PROBLEM DESCRIPTION
Across the entries below, the lines containing "allemand" should be counted and only their number returned.

-- Opening Marker --

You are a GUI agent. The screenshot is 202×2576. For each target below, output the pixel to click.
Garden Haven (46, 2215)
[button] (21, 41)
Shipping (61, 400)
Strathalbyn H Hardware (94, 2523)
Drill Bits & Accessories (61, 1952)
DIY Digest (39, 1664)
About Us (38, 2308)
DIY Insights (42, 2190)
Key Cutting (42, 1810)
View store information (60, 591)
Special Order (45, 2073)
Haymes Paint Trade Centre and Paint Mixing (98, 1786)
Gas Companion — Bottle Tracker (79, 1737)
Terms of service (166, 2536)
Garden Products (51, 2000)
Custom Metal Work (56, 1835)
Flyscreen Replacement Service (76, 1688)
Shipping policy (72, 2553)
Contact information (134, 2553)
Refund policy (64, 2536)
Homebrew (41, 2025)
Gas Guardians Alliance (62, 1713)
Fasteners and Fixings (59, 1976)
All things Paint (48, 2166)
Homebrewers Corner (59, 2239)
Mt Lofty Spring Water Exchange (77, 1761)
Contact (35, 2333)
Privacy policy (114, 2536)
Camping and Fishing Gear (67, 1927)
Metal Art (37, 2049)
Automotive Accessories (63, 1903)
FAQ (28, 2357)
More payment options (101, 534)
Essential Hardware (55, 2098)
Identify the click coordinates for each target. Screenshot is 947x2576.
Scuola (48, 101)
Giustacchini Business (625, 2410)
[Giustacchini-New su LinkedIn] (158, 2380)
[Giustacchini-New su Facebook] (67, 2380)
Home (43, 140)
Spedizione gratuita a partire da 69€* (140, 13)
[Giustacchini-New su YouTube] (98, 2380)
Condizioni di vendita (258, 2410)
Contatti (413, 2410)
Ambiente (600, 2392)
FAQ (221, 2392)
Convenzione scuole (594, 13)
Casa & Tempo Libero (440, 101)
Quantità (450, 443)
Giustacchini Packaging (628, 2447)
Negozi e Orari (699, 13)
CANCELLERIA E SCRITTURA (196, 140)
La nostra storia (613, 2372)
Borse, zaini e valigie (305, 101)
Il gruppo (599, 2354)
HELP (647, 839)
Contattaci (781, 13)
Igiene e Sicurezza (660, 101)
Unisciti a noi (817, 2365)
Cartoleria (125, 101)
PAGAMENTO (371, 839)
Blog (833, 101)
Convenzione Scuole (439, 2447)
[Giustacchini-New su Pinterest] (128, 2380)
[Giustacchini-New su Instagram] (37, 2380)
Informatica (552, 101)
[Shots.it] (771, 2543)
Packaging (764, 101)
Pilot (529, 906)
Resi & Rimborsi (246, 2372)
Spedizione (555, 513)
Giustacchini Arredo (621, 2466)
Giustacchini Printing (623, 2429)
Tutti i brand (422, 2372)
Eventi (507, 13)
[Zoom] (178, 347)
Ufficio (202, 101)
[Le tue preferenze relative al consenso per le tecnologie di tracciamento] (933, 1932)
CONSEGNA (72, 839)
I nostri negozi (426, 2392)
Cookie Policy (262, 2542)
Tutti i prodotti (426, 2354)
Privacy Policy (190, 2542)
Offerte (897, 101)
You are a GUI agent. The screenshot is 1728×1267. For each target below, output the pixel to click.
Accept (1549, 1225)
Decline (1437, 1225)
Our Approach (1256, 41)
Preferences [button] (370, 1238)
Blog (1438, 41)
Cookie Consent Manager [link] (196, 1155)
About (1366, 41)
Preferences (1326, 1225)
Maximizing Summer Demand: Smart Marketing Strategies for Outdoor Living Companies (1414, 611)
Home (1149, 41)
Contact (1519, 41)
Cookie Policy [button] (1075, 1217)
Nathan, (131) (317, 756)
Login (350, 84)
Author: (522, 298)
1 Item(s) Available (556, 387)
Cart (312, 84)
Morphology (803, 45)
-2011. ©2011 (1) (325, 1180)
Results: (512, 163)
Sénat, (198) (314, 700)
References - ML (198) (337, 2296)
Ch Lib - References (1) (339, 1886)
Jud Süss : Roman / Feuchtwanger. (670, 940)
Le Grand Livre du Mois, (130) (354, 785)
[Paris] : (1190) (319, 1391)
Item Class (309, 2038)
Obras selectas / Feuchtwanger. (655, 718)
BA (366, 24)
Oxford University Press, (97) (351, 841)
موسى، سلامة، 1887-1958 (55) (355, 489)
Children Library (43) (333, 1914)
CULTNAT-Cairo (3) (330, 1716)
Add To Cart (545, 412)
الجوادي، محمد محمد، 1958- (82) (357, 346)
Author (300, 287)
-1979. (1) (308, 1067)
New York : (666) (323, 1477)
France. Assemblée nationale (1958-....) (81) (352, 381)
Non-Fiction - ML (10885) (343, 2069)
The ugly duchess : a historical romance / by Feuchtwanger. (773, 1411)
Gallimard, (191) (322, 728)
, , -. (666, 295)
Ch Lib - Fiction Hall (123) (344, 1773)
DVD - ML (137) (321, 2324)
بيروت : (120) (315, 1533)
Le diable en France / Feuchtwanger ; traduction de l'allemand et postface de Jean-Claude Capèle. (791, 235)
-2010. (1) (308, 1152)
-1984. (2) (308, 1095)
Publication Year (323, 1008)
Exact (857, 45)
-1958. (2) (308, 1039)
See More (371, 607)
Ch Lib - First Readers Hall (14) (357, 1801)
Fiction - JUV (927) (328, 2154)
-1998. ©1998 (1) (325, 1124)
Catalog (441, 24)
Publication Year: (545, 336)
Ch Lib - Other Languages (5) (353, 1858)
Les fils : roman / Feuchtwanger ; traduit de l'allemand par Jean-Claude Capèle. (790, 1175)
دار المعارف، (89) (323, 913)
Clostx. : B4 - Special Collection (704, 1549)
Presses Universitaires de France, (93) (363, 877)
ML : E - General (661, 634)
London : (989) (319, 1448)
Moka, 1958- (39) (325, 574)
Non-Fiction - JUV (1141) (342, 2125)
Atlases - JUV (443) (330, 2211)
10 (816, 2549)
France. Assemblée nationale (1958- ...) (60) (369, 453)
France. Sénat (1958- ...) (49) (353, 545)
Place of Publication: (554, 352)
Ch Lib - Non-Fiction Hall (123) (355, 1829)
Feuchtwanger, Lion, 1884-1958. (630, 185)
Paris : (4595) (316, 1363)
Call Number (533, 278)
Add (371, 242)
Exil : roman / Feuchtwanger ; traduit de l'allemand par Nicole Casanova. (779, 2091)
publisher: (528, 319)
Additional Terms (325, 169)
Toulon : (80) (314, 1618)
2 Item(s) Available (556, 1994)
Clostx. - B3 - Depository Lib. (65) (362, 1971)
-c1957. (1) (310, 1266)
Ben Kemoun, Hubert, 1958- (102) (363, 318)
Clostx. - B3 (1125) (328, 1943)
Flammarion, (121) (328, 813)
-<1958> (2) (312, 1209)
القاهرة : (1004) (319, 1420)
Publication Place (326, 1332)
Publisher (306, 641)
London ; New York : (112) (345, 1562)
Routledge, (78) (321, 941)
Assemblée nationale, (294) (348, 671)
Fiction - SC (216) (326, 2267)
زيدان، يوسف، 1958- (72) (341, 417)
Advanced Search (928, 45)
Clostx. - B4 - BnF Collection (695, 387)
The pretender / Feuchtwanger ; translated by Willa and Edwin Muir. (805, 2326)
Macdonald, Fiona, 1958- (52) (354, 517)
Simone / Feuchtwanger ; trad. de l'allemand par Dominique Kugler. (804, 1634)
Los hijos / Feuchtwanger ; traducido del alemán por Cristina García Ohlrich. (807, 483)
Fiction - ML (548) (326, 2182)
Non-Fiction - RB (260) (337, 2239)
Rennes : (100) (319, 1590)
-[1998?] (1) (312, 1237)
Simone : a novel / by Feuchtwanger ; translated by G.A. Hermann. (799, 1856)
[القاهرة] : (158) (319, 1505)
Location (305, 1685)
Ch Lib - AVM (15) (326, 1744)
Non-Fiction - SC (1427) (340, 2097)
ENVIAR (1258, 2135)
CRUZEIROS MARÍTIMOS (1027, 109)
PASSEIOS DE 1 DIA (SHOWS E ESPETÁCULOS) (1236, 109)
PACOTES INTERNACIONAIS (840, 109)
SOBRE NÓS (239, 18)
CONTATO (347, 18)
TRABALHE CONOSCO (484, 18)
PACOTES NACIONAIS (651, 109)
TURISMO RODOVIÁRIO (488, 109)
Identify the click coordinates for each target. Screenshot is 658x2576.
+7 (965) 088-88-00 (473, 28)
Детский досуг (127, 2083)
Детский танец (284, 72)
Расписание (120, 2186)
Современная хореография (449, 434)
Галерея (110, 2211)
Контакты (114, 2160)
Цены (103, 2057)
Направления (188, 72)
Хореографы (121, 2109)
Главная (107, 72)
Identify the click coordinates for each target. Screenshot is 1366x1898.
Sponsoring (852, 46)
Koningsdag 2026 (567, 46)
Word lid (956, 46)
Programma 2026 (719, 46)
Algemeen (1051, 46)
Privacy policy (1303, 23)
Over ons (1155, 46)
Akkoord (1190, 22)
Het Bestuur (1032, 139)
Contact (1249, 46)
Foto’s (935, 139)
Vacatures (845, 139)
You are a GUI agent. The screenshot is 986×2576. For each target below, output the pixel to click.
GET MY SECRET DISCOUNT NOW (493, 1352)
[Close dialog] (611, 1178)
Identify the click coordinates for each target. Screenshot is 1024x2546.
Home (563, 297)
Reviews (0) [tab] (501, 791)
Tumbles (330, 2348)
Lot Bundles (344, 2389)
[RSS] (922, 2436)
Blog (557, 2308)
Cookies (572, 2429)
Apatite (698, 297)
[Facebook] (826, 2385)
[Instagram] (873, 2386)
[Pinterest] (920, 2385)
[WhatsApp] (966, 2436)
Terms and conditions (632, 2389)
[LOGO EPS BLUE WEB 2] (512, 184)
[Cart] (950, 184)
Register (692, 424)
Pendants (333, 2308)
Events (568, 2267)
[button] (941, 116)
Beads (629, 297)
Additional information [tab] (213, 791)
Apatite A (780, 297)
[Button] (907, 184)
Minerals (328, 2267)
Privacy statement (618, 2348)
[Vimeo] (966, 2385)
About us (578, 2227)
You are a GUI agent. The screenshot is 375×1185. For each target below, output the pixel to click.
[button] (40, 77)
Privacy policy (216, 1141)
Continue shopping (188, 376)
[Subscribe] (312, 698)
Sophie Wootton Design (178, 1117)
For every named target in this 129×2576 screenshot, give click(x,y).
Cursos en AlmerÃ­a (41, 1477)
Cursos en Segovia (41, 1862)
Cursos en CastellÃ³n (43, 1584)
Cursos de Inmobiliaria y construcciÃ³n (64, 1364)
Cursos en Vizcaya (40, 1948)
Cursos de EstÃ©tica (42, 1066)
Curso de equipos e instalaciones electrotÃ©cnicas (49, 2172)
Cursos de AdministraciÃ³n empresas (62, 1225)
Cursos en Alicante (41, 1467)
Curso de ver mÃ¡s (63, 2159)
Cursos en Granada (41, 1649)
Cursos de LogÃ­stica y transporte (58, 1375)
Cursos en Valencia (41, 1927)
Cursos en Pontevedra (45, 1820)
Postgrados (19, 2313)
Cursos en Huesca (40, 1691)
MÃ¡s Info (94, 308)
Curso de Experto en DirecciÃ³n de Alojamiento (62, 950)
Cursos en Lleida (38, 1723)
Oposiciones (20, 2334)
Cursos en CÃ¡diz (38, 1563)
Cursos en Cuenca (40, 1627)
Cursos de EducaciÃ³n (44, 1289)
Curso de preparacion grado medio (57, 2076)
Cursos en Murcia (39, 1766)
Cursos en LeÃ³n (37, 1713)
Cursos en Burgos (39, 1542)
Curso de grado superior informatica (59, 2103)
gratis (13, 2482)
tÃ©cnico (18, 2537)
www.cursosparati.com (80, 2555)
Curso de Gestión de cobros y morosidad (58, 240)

-- Closing Marker --

OUTPUT OF THE EXERCISE
4